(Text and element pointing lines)
__________________________________________________

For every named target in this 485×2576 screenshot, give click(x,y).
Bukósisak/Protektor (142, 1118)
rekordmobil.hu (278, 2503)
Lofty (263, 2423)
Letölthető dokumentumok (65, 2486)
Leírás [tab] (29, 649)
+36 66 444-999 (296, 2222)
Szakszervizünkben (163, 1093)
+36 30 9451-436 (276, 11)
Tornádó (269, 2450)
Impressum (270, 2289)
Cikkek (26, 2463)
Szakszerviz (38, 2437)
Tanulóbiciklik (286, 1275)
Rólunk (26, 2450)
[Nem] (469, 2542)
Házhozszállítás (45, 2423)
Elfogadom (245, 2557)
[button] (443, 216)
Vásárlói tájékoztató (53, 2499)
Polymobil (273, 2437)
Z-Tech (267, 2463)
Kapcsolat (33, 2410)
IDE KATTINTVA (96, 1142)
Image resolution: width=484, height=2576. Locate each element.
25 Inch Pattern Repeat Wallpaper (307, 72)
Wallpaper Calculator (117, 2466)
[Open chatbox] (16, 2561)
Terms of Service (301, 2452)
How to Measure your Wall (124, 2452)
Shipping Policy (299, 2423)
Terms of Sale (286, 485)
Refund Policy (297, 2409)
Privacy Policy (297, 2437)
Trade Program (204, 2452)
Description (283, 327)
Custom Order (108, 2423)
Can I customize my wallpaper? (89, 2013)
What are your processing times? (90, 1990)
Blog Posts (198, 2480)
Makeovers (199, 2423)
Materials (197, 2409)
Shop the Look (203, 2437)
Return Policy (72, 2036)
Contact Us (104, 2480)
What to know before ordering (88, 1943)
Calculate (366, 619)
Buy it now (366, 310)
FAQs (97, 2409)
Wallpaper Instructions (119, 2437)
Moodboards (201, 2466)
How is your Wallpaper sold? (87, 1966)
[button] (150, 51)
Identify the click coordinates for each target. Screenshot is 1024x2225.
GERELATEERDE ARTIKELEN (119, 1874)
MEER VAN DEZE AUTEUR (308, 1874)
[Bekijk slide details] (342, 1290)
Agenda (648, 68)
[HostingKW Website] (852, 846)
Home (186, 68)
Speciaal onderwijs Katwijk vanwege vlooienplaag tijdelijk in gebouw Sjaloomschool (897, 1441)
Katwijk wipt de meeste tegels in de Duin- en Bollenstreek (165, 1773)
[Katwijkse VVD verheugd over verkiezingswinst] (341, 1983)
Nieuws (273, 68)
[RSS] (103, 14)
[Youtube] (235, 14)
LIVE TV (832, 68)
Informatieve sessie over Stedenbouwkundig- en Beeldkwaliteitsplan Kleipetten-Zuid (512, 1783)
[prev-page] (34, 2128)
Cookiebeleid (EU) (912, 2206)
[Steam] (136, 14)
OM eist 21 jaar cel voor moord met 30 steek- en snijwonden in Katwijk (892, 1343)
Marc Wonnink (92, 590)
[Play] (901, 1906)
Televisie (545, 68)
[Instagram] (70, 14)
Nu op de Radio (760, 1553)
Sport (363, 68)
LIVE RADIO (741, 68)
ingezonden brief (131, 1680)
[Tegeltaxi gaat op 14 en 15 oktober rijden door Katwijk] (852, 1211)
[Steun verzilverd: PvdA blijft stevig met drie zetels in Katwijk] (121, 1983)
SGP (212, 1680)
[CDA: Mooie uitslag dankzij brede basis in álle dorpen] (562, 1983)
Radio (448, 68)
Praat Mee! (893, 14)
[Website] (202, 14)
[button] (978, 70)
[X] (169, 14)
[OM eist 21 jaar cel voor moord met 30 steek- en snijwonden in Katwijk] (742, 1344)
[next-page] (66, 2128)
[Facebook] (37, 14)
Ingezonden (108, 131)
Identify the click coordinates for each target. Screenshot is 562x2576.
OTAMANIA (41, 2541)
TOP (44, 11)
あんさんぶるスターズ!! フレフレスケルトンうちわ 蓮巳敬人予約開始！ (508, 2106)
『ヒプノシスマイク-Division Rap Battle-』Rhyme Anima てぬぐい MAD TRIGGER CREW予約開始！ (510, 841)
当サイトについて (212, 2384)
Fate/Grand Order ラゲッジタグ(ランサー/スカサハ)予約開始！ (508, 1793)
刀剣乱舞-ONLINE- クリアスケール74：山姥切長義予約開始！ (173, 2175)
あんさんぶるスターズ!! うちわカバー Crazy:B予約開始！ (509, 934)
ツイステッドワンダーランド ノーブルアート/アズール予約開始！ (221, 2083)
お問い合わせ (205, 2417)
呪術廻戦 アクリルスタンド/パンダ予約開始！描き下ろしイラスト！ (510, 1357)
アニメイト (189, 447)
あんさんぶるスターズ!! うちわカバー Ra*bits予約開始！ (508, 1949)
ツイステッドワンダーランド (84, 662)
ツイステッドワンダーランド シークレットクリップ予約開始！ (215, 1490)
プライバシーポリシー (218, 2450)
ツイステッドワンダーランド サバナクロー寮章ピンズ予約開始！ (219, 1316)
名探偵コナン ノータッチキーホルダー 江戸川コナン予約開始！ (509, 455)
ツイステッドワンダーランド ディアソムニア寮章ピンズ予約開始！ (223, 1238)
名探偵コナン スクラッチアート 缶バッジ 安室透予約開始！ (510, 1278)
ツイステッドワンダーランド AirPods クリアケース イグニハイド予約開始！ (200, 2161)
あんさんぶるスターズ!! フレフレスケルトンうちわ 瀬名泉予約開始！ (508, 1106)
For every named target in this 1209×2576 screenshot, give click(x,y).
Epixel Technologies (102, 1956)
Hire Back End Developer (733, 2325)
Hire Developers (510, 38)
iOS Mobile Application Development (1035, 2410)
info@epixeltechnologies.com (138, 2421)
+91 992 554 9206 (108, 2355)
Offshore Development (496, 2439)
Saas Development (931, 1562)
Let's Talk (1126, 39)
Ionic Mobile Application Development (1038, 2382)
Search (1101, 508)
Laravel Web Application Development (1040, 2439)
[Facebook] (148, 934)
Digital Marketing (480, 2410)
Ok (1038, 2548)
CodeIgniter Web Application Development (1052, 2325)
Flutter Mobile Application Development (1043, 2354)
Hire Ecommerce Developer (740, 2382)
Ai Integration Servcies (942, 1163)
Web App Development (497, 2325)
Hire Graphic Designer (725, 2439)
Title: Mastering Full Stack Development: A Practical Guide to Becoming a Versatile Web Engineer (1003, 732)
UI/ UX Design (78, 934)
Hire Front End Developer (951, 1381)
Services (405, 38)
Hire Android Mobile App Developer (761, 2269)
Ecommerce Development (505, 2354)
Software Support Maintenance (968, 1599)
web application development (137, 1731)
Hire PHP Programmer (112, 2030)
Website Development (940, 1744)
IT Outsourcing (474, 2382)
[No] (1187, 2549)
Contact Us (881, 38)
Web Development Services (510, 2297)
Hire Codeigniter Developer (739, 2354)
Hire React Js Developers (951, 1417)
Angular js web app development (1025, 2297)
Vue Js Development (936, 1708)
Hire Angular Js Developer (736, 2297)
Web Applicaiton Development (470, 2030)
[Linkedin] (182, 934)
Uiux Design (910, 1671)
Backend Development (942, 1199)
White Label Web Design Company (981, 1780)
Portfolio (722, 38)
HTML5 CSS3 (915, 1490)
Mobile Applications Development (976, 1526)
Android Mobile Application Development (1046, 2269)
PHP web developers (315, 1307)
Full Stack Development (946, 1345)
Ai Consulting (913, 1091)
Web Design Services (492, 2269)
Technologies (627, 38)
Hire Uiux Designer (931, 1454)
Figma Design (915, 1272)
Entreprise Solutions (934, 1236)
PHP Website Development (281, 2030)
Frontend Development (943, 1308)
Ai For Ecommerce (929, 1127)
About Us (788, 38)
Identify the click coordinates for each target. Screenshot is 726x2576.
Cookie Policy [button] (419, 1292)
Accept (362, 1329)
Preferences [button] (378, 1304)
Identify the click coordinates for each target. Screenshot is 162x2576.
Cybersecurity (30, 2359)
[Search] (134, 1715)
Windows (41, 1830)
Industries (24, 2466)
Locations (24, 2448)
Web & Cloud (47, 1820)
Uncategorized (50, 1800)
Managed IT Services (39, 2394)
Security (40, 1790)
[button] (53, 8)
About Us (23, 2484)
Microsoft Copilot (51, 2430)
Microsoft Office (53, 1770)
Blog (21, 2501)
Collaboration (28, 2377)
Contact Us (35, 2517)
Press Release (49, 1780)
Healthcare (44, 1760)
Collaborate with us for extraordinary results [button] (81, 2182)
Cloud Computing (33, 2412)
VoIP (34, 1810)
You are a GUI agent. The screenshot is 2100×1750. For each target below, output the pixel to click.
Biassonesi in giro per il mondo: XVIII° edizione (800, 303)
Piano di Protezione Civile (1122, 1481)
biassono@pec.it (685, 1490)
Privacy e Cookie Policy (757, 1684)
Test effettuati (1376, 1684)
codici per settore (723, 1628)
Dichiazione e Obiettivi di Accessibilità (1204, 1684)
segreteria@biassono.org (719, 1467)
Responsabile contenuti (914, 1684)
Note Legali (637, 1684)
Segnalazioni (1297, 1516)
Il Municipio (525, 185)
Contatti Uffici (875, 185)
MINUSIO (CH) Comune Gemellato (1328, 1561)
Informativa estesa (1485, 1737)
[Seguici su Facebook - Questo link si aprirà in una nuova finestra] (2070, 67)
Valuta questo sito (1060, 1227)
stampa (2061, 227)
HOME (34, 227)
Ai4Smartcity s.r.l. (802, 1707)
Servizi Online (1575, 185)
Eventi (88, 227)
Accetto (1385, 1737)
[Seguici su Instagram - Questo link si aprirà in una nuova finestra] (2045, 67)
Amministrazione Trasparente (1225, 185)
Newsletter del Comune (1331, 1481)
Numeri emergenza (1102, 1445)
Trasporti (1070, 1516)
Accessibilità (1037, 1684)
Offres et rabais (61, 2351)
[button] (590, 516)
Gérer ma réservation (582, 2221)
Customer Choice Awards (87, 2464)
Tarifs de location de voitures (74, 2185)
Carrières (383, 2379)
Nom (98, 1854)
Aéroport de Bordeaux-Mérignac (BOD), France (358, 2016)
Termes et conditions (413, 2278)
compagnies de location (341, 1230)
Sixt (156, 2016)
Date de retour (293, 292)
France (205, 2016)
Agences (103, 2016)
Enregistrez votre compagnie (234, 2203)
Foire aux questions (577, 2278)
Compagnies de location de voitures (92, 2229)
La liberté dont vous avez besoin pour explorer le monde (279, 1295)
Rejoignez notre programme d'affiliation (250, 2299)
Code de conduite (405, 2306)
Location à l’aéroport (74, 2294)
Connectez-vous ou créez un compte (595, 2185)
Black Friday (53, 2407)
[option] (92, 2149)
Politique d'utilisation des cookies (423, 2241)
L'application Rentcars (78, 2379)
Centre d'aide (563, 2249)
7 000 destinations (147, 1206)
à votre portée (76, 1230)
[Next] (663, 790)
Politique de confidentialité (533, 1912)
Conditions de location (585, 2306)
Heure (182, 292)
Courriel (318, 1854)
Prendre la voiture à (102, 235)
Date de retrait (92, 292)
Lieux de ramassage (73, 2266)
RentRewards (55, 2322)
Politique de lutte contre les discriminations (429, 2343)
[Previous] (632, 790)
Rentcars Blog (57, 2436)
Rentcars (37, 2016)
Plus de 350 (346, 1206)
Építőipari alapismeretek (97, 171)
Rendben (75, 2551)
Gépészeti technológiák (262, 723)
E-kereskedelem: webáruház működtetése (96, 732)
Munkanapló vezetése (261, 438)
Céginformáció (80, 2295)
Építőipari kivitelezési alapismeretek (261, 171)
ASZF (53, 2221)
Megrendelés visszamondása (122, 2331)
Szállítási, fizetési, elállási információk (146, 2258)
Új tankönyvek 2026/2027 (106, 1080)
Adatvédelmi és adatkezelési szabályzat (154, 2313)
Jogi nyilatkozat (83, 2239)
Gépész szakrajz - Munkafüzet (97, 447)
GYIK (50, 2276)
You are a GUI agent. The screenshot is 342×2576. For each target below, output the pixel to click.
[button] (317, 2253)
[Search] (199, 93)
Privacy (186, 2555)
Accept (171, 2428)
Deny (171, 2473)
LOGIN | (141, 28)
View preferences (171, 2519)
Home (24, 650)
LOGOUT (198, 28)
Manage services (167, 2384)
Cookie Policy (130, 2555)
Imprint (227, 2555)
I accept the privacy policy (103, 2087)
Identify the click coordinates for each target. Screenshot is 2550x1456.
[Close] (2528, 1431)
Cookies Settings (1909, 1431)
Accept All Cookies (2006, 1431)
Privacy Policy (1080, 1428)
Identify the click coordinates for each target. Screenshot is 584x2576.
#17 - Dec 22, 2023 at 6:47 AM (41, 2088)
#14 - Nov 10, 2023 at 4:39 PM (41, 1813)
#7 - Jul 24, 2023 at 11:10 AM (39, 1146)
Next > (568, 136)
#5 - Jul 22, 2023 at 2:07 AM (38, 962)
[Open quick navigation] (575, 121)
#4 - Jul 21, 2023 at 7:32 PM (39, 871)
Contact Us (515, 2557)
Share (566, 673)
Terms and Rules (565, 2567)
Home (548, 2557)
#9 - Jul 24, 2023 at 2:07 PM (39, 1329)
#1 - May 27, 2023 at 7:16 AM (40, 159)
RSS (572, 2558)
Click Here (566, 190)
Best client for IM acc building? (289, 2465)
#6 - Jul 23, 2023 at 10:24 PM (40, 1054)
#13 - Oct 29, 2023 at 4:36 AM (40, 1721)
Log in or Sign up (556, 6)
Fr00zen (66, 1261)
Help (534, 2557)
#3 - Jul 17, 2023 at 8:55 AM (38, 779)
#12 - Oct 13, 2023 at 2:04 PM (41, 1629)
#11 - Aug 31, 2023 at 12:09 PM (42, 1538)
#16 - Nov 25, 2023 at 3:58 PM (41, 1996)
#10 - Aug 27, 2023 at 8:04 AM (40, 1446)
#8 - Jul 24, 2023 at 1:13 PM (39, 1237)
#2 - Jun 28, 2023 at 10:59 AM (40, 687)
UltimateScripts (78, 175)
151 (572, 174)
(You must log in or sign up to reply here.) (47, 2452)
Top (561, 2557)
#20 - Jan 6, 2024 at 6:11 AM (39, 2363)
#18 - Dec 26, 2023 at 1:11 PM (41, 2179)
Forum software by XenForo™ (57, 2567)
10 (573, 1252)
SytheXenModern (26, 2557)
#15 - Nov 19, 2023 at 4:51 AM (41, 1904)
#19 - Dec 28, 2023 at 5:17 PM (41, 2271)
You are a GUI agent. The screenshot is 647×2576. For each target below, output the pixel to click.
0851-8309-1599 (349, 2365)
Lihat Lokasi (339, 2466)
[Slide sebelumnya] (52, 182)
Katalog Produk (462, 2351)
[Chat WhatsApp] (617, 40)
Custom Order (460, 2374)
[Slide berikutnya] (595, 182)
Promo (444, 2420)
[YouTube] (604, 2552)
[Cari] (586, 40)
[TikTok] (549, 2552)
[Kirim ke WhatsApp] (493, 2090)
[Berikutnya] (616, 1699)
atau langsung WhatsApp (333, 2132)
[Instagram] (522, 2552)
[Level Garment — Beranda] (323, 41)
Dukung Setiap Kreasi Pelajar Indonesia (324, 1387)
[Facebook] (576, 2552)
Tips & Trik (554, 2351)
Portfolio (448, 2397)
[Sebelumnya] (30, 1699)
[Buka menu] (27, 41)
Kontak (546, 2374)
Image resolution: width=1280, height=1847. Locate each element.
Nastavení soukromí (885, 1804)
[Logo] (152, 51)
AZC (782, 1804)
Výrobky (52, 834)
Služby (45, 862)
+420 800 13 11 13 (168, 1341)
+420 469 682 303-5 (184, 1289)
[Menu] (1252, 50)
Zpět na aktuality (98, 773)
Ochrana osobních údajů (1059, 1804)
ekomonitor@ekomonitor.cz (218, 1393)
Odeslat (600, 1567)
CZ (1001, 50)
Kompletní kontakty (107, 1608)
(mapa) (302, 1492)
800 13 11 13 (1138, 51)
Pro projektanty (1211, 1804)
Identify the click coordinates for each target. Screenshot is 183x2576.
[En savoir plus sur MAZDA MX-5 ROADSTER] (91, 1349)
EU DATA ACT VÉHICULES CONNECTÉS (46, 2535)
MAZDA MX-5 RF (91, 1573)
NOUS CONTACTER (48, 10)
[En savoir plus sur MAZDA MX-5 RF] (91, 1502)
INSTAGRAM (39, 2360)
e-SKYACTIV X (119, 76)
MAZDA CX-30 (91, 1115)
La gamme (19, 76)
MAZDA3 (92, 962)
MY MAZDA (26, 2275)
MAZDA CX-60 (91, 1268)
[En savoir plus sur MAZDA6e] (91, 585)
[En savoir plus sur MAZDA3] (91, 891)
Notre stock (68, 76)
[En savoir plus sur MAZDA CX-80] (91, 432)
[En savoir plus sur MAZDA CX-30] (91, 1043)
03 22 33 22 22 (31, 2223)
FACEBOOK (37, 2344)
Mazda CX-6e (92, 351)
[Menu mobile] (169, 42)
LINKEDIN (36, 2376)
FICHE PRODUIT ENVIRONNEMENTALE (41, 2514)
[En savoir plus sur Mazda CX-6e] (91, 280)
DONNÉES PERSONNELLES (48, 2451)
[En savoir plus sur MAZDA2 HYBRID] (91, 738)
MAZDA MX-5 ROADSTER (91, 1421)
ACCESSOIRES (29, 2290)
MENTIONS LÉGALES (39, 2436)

__________________________________________________

# EXERCISE GOAL
Identify every line above that contains the string "biassono", matching case exactly, and copy each one in full.

# COMPLETED TASK
biassono@pec.it (685, 1490)
segreteria@biassono.org (719, 1467)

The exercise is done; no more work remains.